Kultur autisme juga tidak kalah semarak dengan dukungan dari pihak orang tua yang selalu mengkampanyekan autisme pada individualnya masing-masing. Ambil contoh dua akun Instagram dengan username @devira.safitri dan @zafarautismjourney dan masih banyak lainnya sebanarnya. Username devira safitri membahas kehidupan Zahra, seorang perempuan penyandang autisme tanpa diketahui tingkat keparahannya (level of severity) kelahiran 28 Agustus 2002, bersama ibunya, berjuang untuk membagikan paham autisme dan inklusifitas dalam berbagai tindakan positif, seperti mengajarkan pada kehidupan sehari-hari pribadi Zahra, sekolah inklusi yang sangat membantu di Depok, Jawa Barat maupun tindakan-tindakan yang lain seperti latihan piano, gymnastics di salah satu tempat terkenal, maupun latihan berbicara dengan echolalia yang minimal (mengulang-ulang kata dari lawan bicara). Terakhir, Zafar Autism Journey, sedikit trivia, nama blog ini terbentuk karena username Instagram ini. Zafar adalah individu laki-laki level 3 autisme yang sama sekali non-verbal tanpa identitas tanggal lahir karena privasi. Setiap harinya, dia melakukan sesuatu yang berulang-ulang seperti bermain ayunan maupun diet terstruktur. Penulis tidak sempat untuk menjelajah lebih dalam karena mayoritas dari isi akunnya adalah jualan semua (tidak bermaksud untuk mengulik yak karena setiap privasi individu disabilitas, termasuk autisme, dilindungi oleh pribadi masing-masing dan undang-undang).

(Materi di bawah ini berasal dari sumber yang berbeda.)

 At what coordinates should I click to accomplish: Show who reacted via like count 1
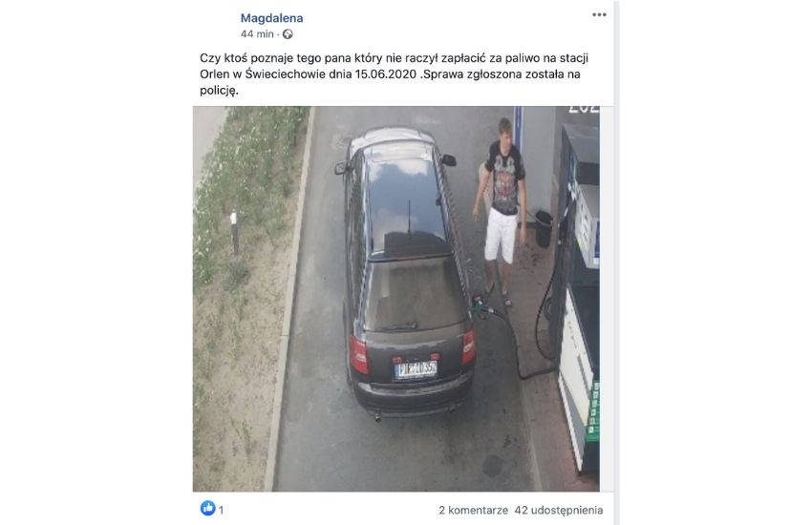[x=221, y=510]
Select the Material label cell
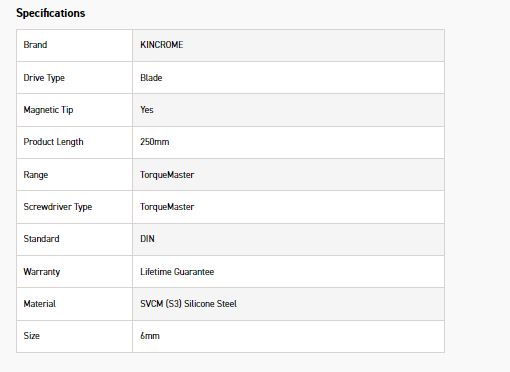Image resolution: width=510 pixels, height=372 pixels. pyautogui.click(x=74, y=304)
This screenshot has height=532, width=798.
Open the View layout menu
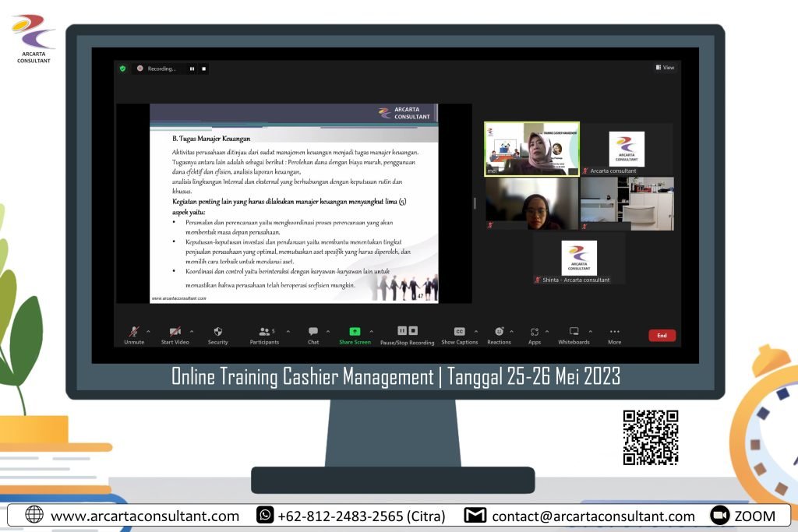(x=665, y=68)
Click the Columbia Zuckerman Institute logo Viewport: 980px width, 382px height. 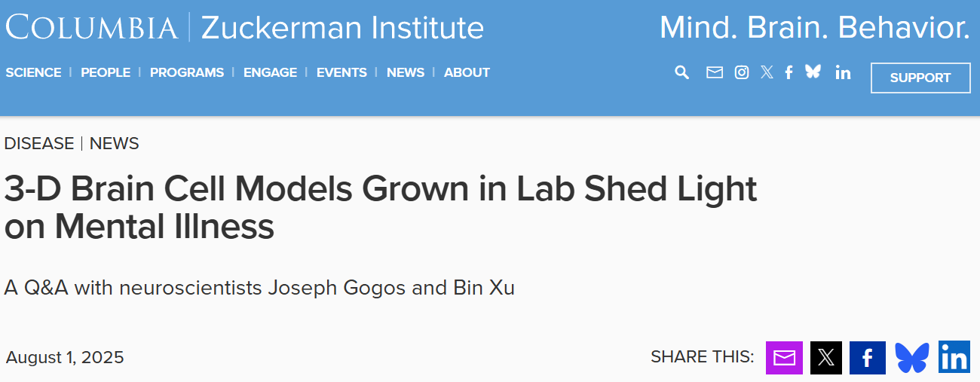[x=245, y=28]
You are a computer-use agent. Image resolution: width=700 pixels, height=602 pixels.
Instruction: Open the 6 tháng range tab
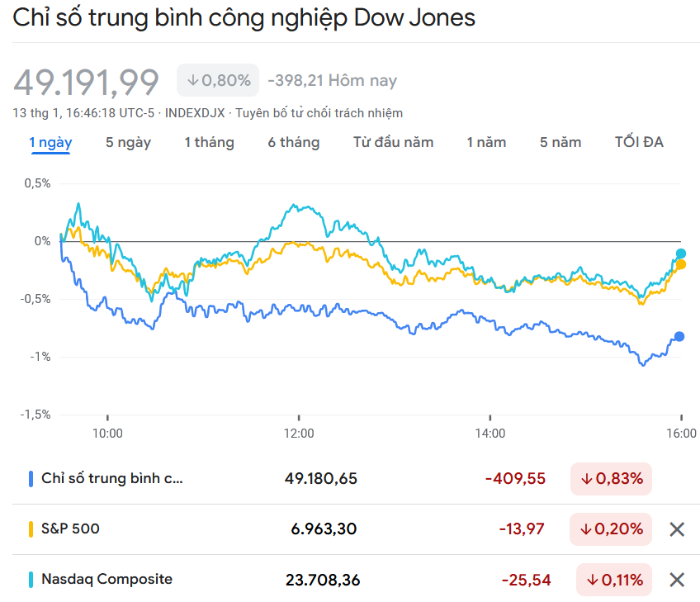coord(293,142)
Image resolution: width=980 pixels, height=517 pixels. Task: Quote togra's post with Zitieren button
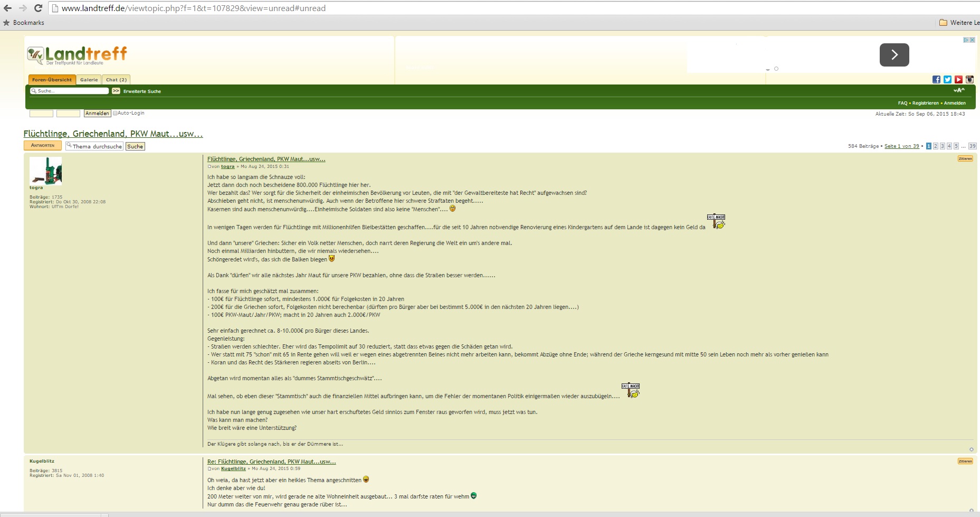click(x=965, y=158)
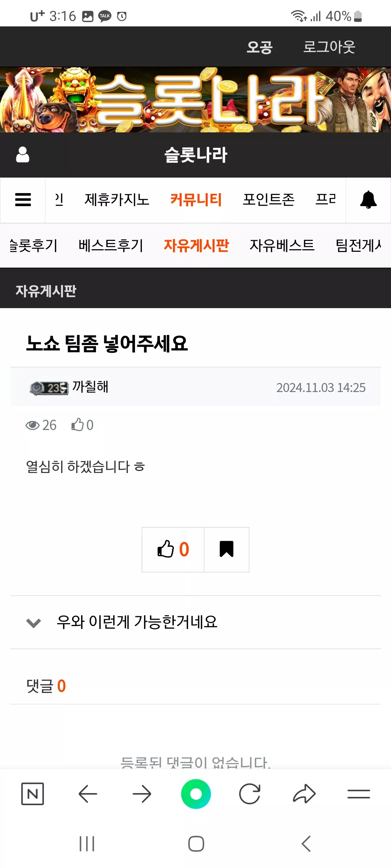Open the 베스트후기 sub-tab
This screenshot has height=868, width=391.
(x=111, y=246)
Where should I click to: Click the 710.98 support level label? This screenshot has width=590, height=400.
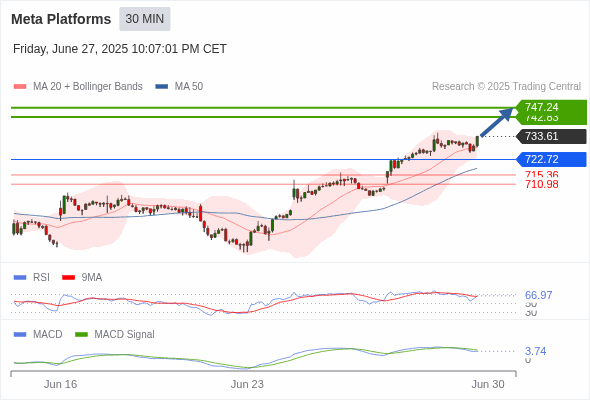click(541, 184)
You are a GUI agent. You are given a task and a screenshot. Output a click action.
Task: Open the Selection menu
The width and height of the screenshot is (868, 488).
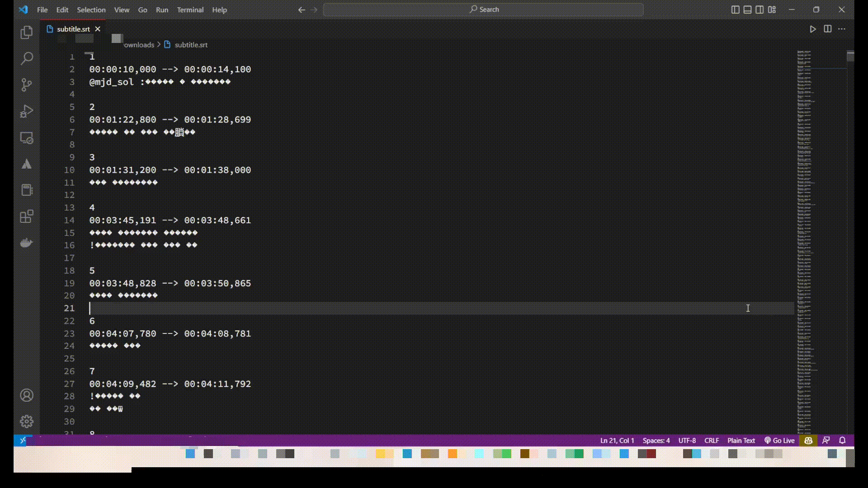click(x=91, y=9)
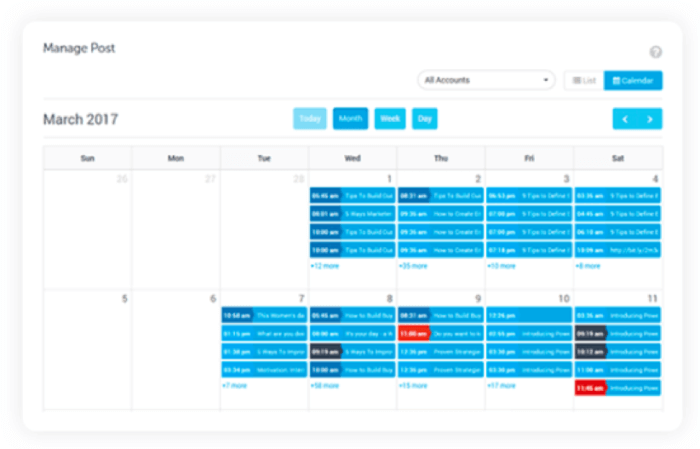
Task: Open the 08:31 am post on Thursday 2
Action: 440,196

Praktisi psikolog Yakkum, Indriasari Oktaviani, sedang mempresentasikan materinya di SMA Negeri 1 Seyegan Sleman Yogyakarta. Sumber pribadi.

Maka dari inilah, kultur autisme di Indonesia akan semakin berkembang di setiap waktunya. Sebagai penutup, menurut praktisi psikolog yayasan Yakkum, Ibu Indriasari Oktaviani, tren autisme di Indonesia akan semakin meningkat, walaupun penyebab dari autisme sendiri itu tidak akan sama seperti di zaman dulu yang mengandalkan dari teori ICD maupun DSM saja, namun pola asuh dari orang tua lah yang menjadi kunci. Kesiapan terhadap tren meningkatnya autisme inilah yang harus diantisipasi oleh orang tua maupun para masyarakat Indonesia keseluruhan. Beliau juga berpesan bahwa orang tua dengan generasi milenial maupun generasi Z harus menyiapkan mental sekuat mungkin jika nantinya anak akan kena autisme dengan sendirinya. Karena pada kenyataanya, generasi inilah yang biasanya abai dalam pengenalan konsep pengendalian emosi diri sendiri maupun anak penyandang autisme itu sendiri. Banyak orang maupun masyarakat pada generasi inilah yang masih belum bisa menerima dirinya sendiri secara penuh keyakinan. Maka dari itulah, perlunya kesadaran dari masyarakat untuk mengulik lebih jauh terhadap autisme yang semakin merebak dengan penegakkan diagnosa yang baru ini. Support system antar masyarakat juga perlu diperhatikan, karena dalam kenyataannya masih banyak masyarakat umum yang abai terhadap isu penyandang autisme anak maupun dewasa.

Cukup sekian, semoga bermanfaat. Sekali lagi, tulisan blog ini tidak akan diterjemahkan ke bahasa Inggris karena sebagai penyadaran diri terhadap masyarakat Indonesia terhadap autisme yang semakin memperihatinkan dan terpinggirkan karena support system yang minim.